▸ **Excerpt**
___

No hurry, I'll be waiting. You'll do me a favour.

But maybe there is no point in discussing everything at once. In order
to convince me to what is after "Similarly", first you have to convince
me to what the Standard means before the word. I still don't see why
void* and char* types should have the same alignment requirements,
and that the Standard actually requires it at all.
 
K

Keith Thompson

S.Tobias said:
But maybe there is no point in discussing everything at once. In order
to convince me to what is after "Similarly", first you have to convince
me to what the Standard means before the word. I still don't see why
void* and char* types should have the same alignment requirements,
and that the Standard actually requires it at all.

Just a quick thought. It's entirely possible that the standard is
over-specified in this area, and that there's no real advantage in
requiring void* and char* to have the same representation and
alignment requirements. (I'd have to spend some time thinking about
it to decide whether that's the case or not.) Even so, C99 6.2.5p26
does require them to have the same representation and alignment
requirements, at least according to my interpretation of the text.

In order for this to refer to the alignment of what they point to,
rather than the alignment of the pointer objects themselves, we'd have
to assume that in the phrase "the same representation and alignment
requirements", "representation" refers to the pointers (since there is
no representation for void), and "alignment requirements" refers to
the alignment of what's being pointed to. I suppose that's not
entirely unreasonable, since even in this sense the "alignment
requirements" of a pointer are arguably a property of the pointer
itself.

But we already know the alignment requirements of what void* and char*
point to: both types have to be able to refer to any byte in any
object. An additional explicit statement to that effect in 6.2.5p26
would be logically redundant (rather than just possibly unnecessary).
The only way 6.2.5p26 makes sense to me is if it refers to the
alignment requirements for char* and void* objects, not for what they
point to.

Here's a (rather silly) program that, I believe, is guaranteed to work
given the requirement in 6.2.5p26, and wouldn't be guaranteed to work
without it:

#include <stdio.h>
int main(void)
{
char obj;
char *c_ptr = &obj;
void *v_ptr;

v_ptr = *((void**)&c_ptr);

printf("c_ptr = %p\n", (void*)c_ptr);
printf("v_ptr = %p\n", v_ptr);
return 0;
}

It assigns the value of c_ptr to v_ptr by pretending that there's a
void* pointer object in the location of c_ptr. There's no char* to
void* conversion, implicit or explicit, so the compiler doesn't have a
chance to allow for any difference in representation or alignment. If
we used an int* rather than a char*, 6.2.5p26 wouldn't apply and we'd
have undefined behavior; int* and void* needn't even be the same size.

(gcc with too many warnings enabled complains that "dereferencing
type-punned pointer will break strict-aliasing rules".)
 
M

Mark F. Haigh

Keith Thompson said:
Flash Gordon said:
I would like to check if I understand the following excerpt correctly:

6.2.5#26 (Types):
All pointers to structure types shall have the same representation
and alignment requirements as each other. All pointers to union
types shall have the same representation and alignment requirements
as each other.

Does it mean that *all* structure (or union) types have the same
alignment?
Eg. type
struct { char c; }
and
struct { long double ldt[11]; }
have the same alignment requirements?

___

▸ **Extracted information**
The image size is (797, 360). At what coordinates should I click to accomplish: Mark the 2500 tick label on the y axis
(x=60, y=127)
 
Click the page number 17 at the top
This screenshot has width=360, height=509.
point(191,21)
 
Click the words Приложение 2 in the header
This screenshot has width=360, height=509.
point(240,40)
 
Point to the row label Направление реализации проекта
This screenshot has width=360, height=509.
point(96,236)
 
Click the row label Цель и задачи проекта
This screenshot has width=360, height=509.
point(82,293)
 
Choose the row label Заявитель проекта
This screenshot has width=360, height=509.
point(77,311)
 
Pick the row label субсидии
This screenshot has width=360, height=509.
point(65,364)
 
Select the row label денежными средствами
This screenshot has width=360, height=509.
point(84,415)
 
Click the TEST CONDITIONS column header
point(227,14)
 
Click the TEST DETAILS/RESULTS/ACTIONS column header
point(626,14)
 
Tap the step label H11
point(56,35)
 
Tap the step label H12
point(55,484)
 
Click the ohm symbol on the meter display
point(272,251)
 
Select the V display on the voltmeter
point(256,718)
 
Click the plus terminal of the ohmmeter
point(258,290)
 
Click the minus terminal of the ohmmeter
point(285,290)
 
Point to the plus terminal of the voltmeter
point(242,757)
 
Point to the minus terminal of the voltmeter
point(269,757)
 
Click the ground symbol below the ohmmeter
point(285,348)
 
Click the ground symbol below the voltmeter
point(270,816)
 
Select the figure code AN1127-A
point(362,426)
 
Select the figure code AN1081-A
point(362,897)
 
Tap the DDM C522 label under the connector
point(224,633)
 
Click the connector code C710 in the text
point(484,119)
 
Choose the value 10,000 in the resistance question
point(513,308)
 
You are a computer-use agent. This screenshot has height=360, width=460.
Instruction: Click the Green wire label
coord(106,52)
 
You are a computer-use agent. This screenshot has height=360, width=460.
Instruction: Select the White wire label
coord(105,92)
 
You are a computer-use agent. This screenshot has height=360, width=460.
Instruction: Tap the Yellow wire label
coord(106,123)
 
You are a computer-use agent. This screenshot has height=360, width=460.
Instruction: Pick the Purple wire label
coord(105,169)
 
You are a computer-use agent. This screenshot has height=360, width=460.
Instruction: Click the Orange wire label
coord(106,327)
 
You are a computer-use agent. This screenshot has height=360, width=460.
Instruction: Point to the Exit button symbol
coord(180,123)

___

▸ **Exercises**
a) Please list every variable declared inside main in the program from the thread on pointer alignment in C, giving each one's type.
b) Extend the thread on pointer alignment in C beyond its last line.

▸ **Results in order**
a)
obj (char)
c_ptr (char *)
v_ptr (void *)

b)
Yes. Think about what what has to be done to implement pointers to
anonymous structs. When the compiler is compiling a piece of code that
increments a pointer to an anonymous struct all it knows is that it is a
pointer to a struct, so how else could this have been done?

When 6.2.5 discusses the alignment requirements of various types, it's
clear that it's referring to the alignment of objects of the type
itself. It uses similar wording in 6.2.5p26, so I think it's
referring to the alignment of a pointer object, not the alignment of
what it points to.

Correct.

I believe that an implementation in which pointer values are simple
byte addresses, small structs (struct { char c; }) have, say, 1-byte
alignment, and larger structs have, say, 4-byte alignment could be
conforming. Can you think of a concrete example where this would
cause problems?

No, that will not cause any problems. Many implementations do this,
including the one I'm typing this response from.

Assume in the following that sizeof(int) == 4.

On some hardware, an int can be accessed more efficiently if it's
aligned on a 4-byte boundary, but can still be accessed if it's merely
byte-aligned. An implementation could consistently choose to align
all declared int objects on 4-byte boundary, but use byte alignment
for struct members that are of type int (to save space). Or vice
versa.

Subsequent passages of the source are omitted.